Harbormaster completed remote builds in B61055: Diff 272117.
zbrid marked 2 inline comments as done.Jun 19 2020, 11:10 AM
zbrid added inline comments.
clang/include/clang/Driver/Options.td
2345

Is there a typical place to put this test? Is this a .cc -> LLVM IR test that's wanted? Any examples you can point to?

sconstab accepted this revision.Jun 29 2020, 1:14 PM

LGTM.

clang/lib/Driver/ToolChains/Arch/X86.cpp
200

I'm not certain about this either. @craig.topper opinion?

This revision is now accepted and ready to land.Jun 29 2020, 1:14 PM
craig.topper added inline comments.Jun 29 2020, 1:58 PM
clang/lib/Driver/ToolChains/Arch/X86.cpp
200

Making them dependent in X86.td will make +sese imply +lvi-cfi and make -lvi-cfi imply -sese. So sese can never be enabled without lvi-cfi also enabled.
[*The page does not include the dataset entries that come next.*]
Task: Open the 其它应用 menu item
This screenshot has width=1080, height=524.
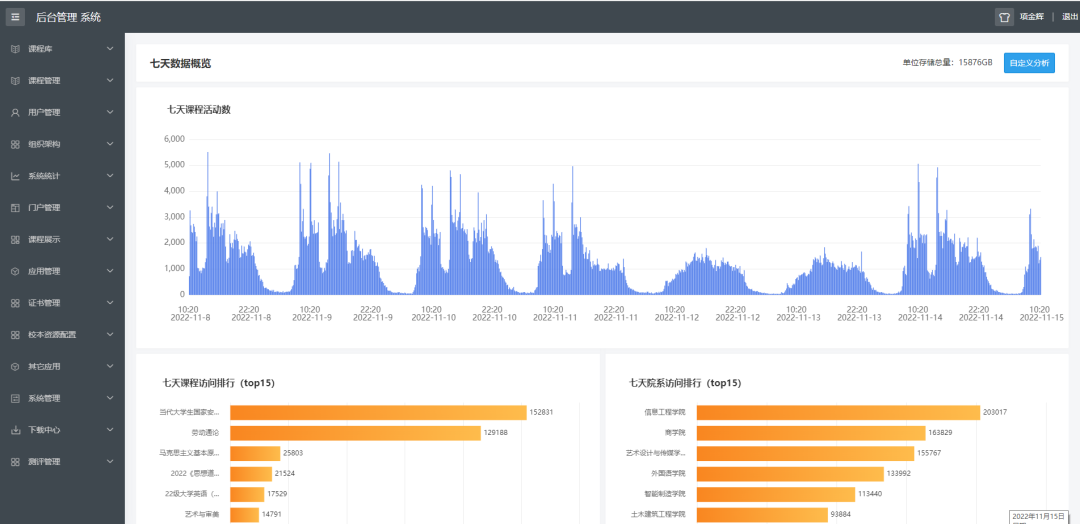Action: 45,367
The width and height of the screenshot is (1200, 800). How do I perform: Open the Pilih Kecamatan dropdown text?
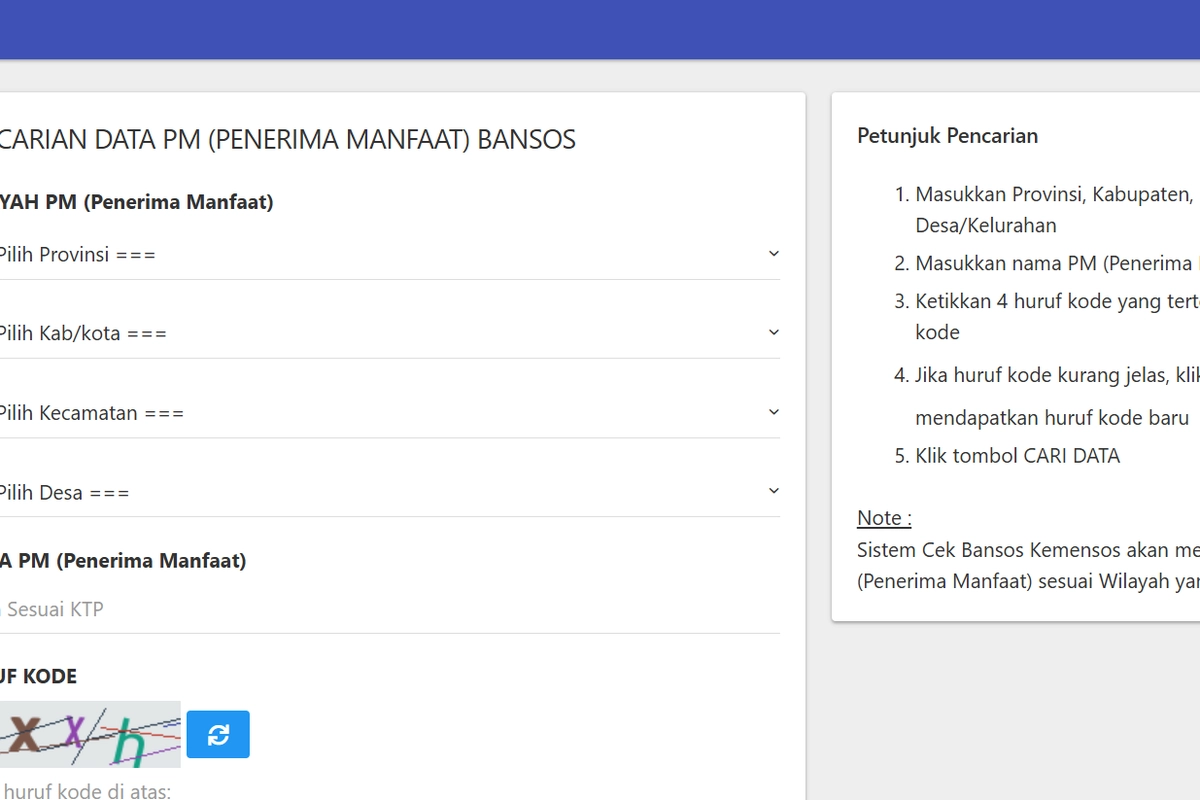click(x=92, y=413)
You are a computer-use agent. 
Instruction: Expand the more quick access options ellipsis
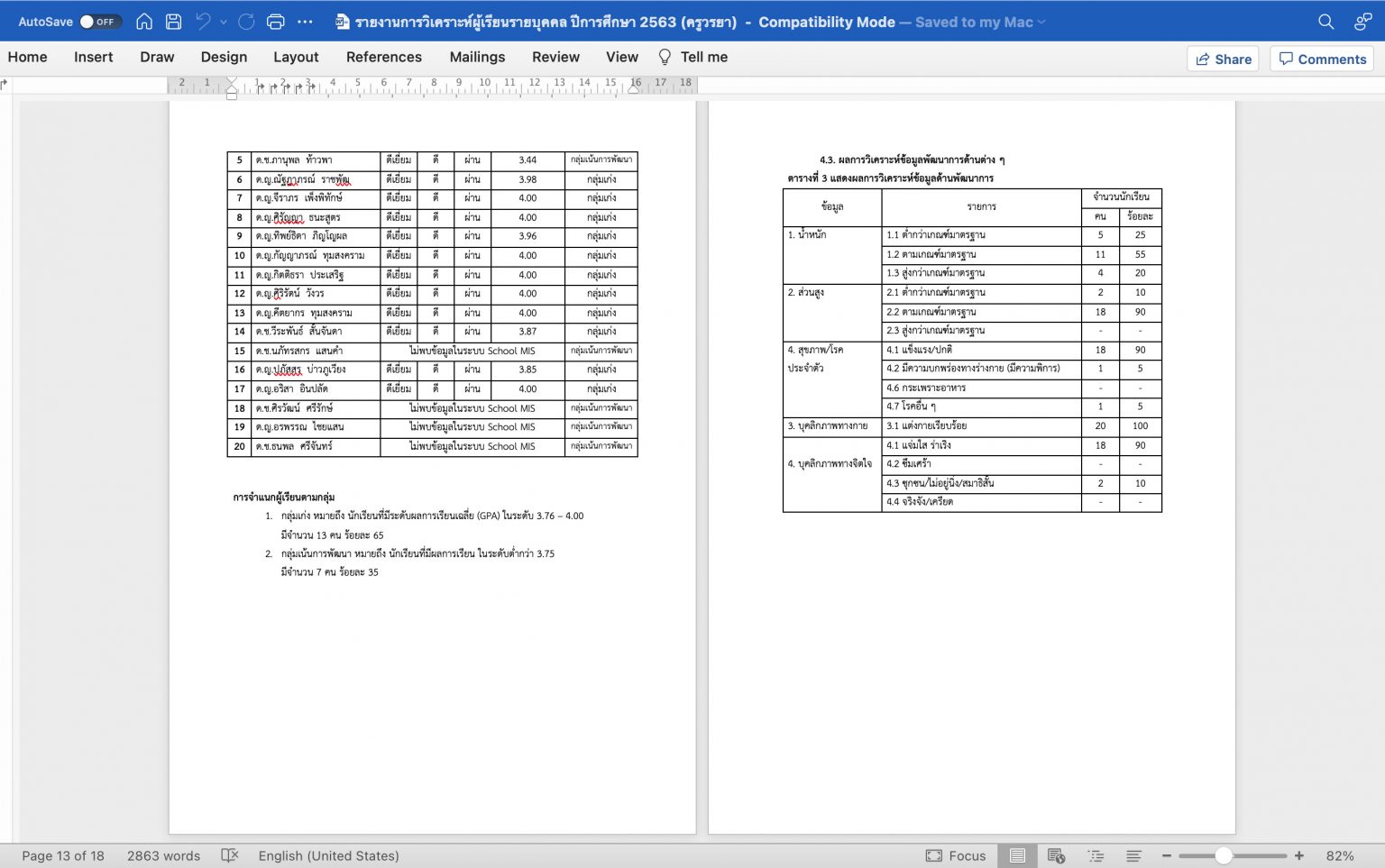tap(306, 22)
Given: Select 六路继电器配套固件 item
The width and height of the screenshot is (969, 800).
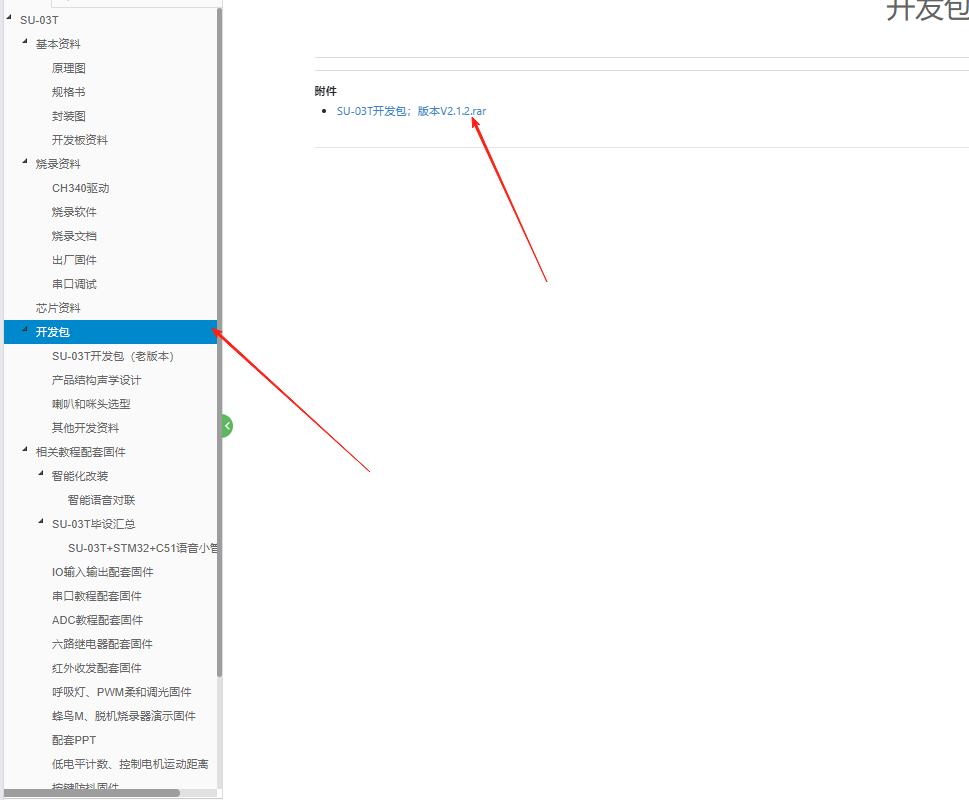Looking at the screenshot, I should (x=102, y=644).

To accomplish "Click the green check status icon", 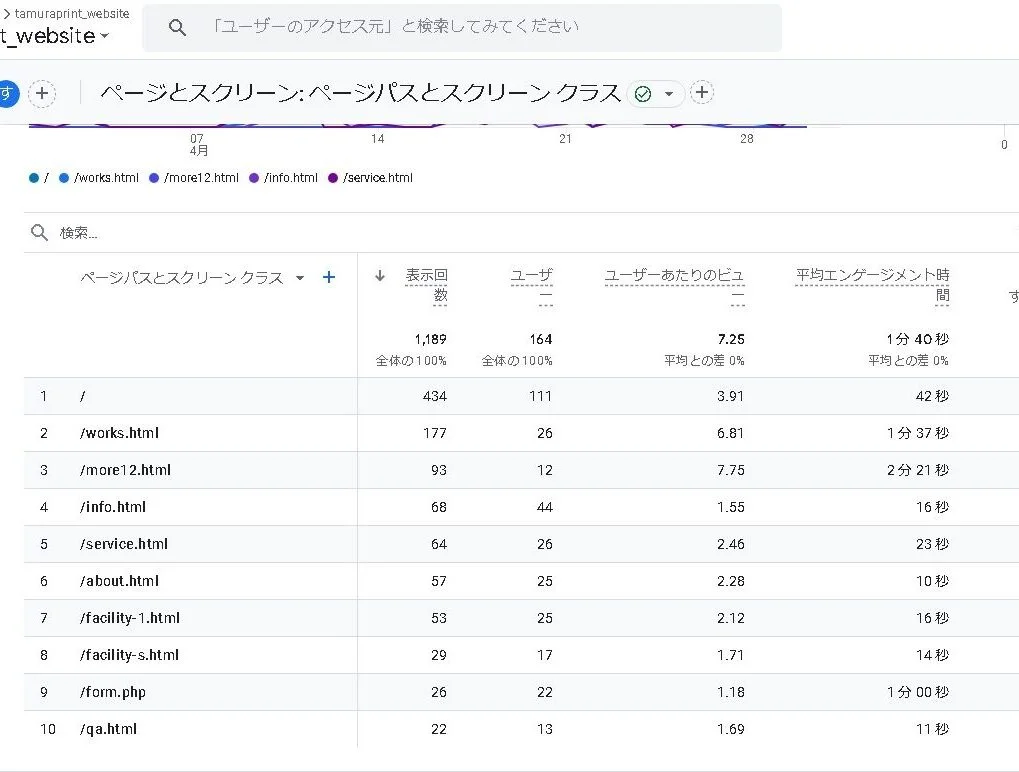I will [x=643, y=94].
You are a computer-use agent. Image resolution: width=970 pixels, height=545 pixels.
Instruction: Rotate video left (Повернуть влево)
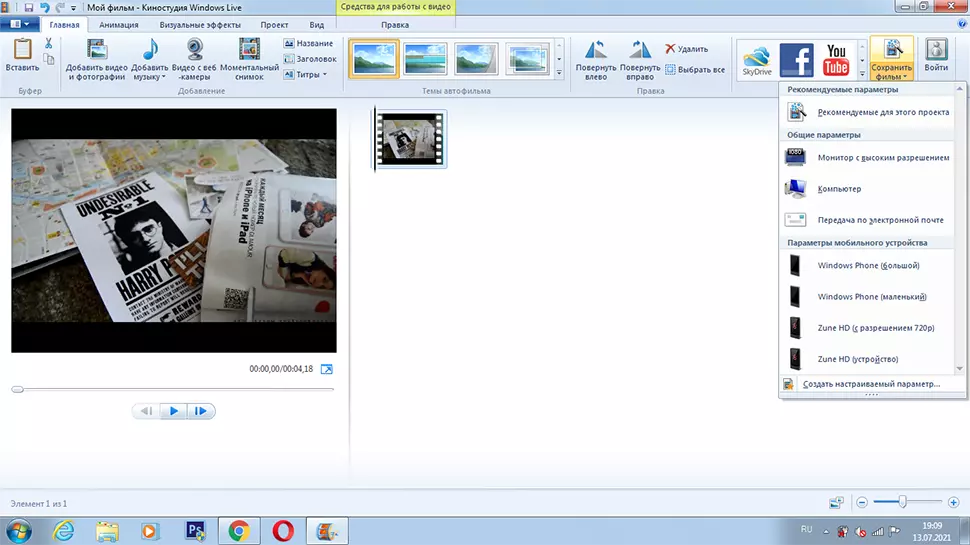pos(596,60)
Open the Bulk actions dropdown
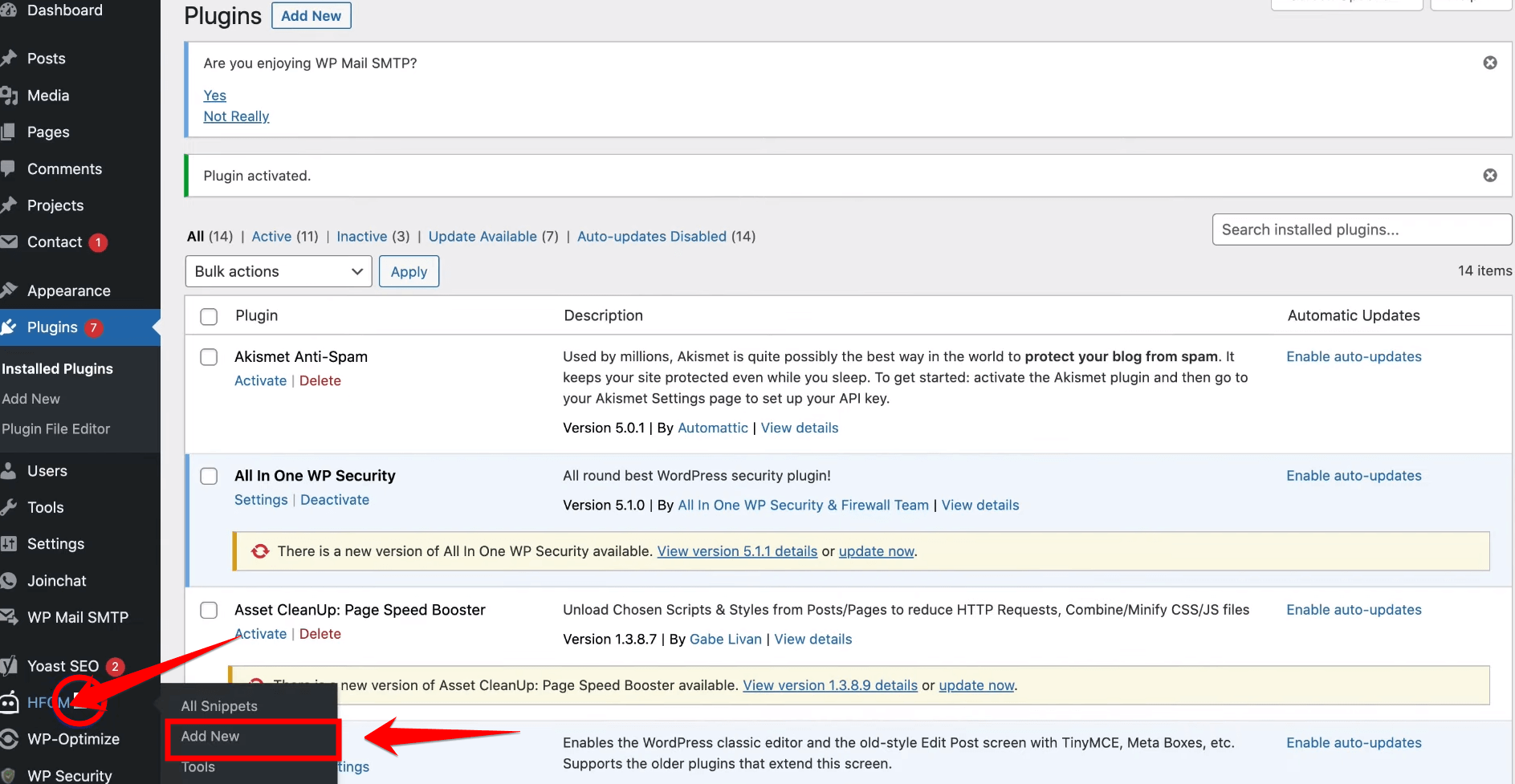This screenshot has height=784, width=1515. pyautogui.click(x=278, y=271)
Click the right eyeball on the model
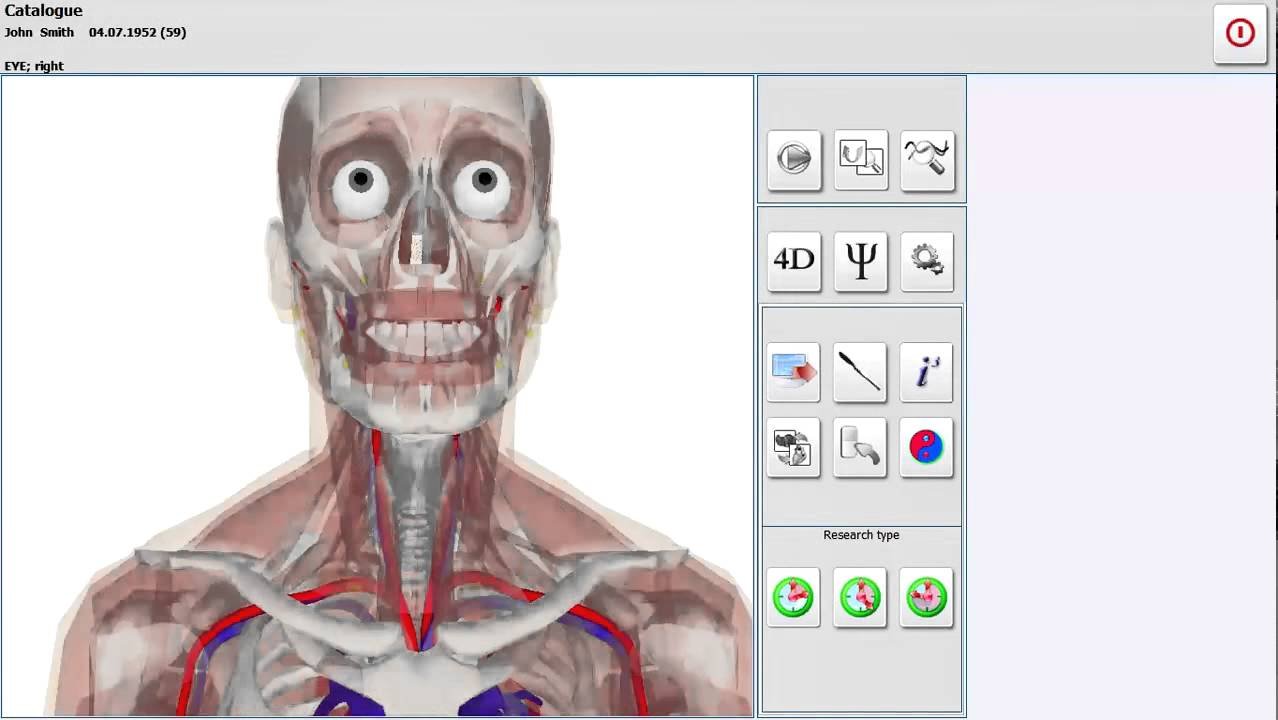This screenshot has width=1278, height=720. click(485, 181)
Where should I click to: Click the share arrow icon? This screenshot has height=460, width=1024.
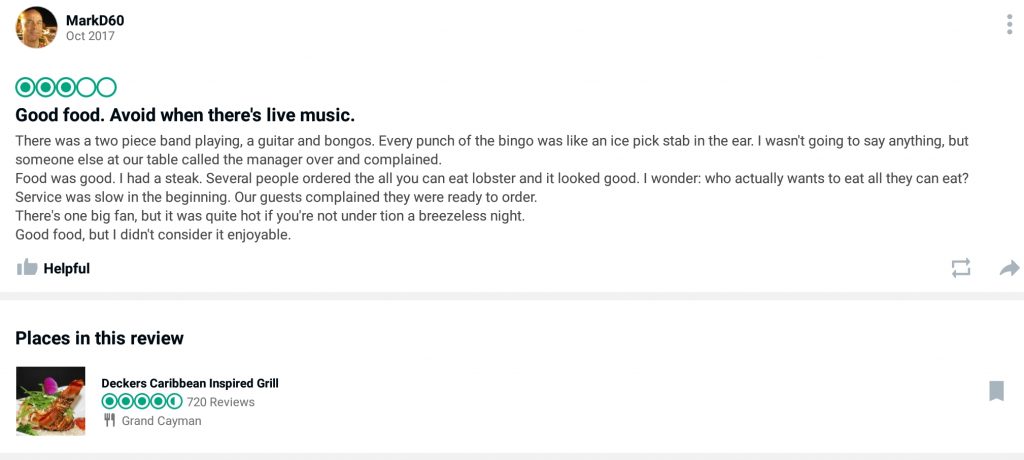[x=1009, y=268]
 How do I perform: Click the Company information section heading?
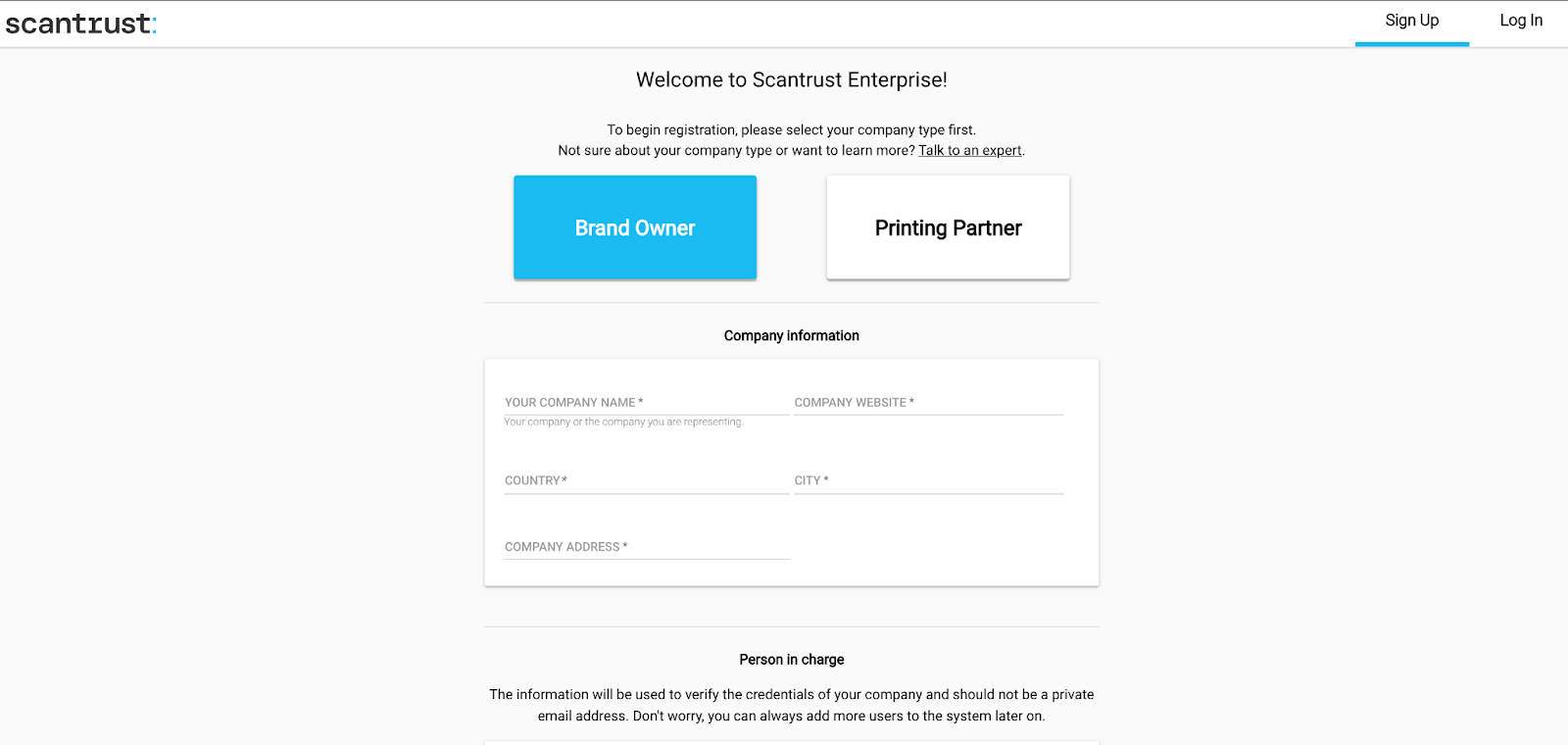[x=792, y=335]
zbrid marked 3 inline comments as done.Jul 7 2020, 11:16 AM
zbrid updated this revision to Diff 276153.Jul 7 2020, 11:28 AM

update seses flag

zbrid updated this revision to Diff 276196.Jul 7 2020, 1:19 PM

rebase prior to commit

This revision was automatically updated to reflect the committed changes.